The AI slicing algorithm platform may actively terminate AI slicing resource management for a base station and/or multiple base stations, including but not limited to: 1) the network operation manager terminates slice management for the needs; 2) the state information reported by the base station in S4 shows that the resource utilization rate is not high; 3) the AI slice termination flag is true when K status messages are received consecutively. When the termination slice message is triggered, the termination process is realized by the following sub-steps:

(1) the AI slicing algorithm platform sends a slicing termination message to one or more base stations;

(2) after receiving the message of terminating the slicing, the AI Adapter module of the base station stops the current information collection of the base station, and simultaneously sends the information of terminating the slicing to a protocol stack of the base station, and stops the current AI slicing scheduling mode, and the base station returns to the traditional non-AI network slicing scheduling mode;

(3) an AI Adapter module of the base station sends a slicing termination completion message to an AI slicing platform;

(4) and after the AI slicing platform receives the slicing termination completion message, stopping the AI slicing algorithm and releasing the creation of the docker virtual environment in S3, and terminating the connection between the AI slicing algorithm platform and the base station.

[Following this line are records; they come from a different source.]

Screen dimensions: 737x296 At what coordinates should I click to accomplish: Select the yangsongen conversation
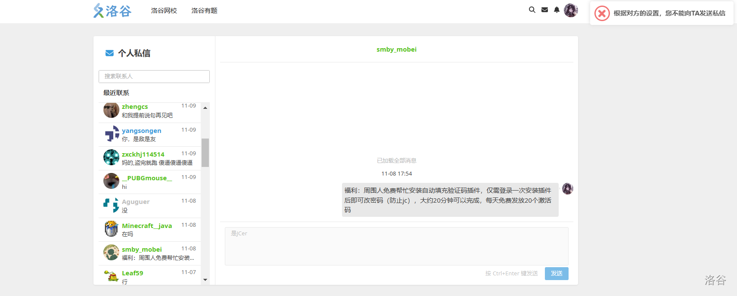pos(150,135)
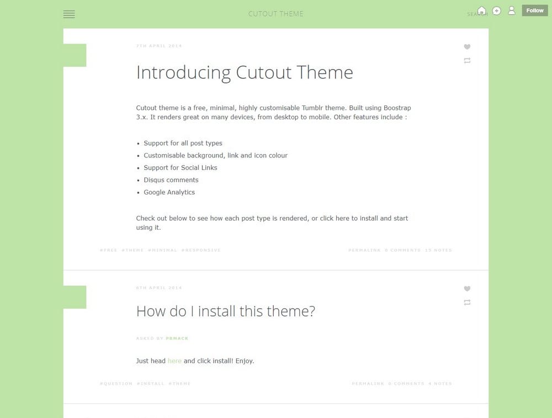
Task: Select the #minimal tag
Action: [162, 251]
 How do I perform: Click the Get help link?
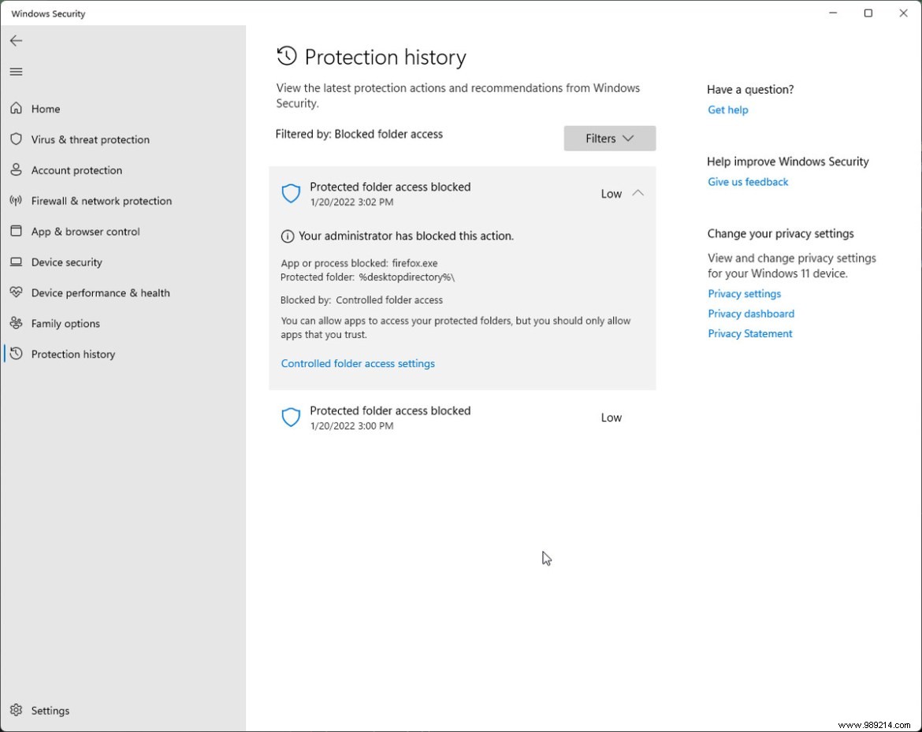point(727,110)
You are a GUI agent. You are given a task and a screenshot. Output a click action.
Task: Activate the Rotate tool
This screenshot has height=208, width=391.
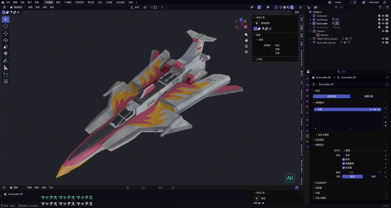[5, 40]
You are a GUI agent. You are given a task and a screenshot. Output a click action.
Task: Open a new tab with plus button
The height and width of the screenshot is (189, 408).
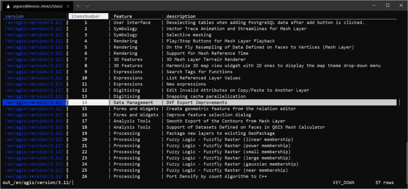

It will be understood by those skilled in the art that the foregoing is only a preferred embodiment of the present invention, and is not intended to limit the invention, and although the invention has been described in detail with reference to the foregoing examples, it will be apparent to those skilled in the art that various changes in the form and details of the embodiments may be made and equivalents may be substituted for elements thereof. All modifications, equivalents and the like which come within the spirit and principle of the invention are intended to be included within the scope of the invention.

Claims (10)

1. An artificial intelligence-based RAN side network slice management system is characterized by comprising an AI slice algorithm platform and a plurality of base stations;

the base station comprises an AI Adapter module, the AI Adapter module is used for mutual communication between the base station and the AI slicing algorithm platform, and comprises the steps of collecting state information of the base station, outputting the result of the AI slicing algorithm to a base station protocol stack, and realizing the resource scheduling of a wireless air interface of the base station;

the AI slicing algorithm platform is used for receiving state information sent by the base station, respectively creating a docker virtual environment for each base station supporting the AI network slices, and isolating the docker virtual environment from AI slicing algorithm environments of other base stations, wherein an AI slicing algorithm is operated in each docker virtual environment; the AI slicing algorithm platform feeds back the state information to the AI slicing algorithm corresponding to each base station, the resource allocation is carried out on the network slices by the algorithm, and the allocation result is sent to the base stations by the AI slicing algorithm platform as network slice indication information; the AI slice algorithm platform can also directly send an AI slice termination request to the base station, or feed back an exception according to the AI slice algorithm, so that the base station is restored to a non-AI slice resource scheduling mode.

2. The artificial intelligence based RAN-side network slice management system of claim 1, wherein the AI-slice algorithm platform is a physical device or a virtual device with computing capability and network communication capability.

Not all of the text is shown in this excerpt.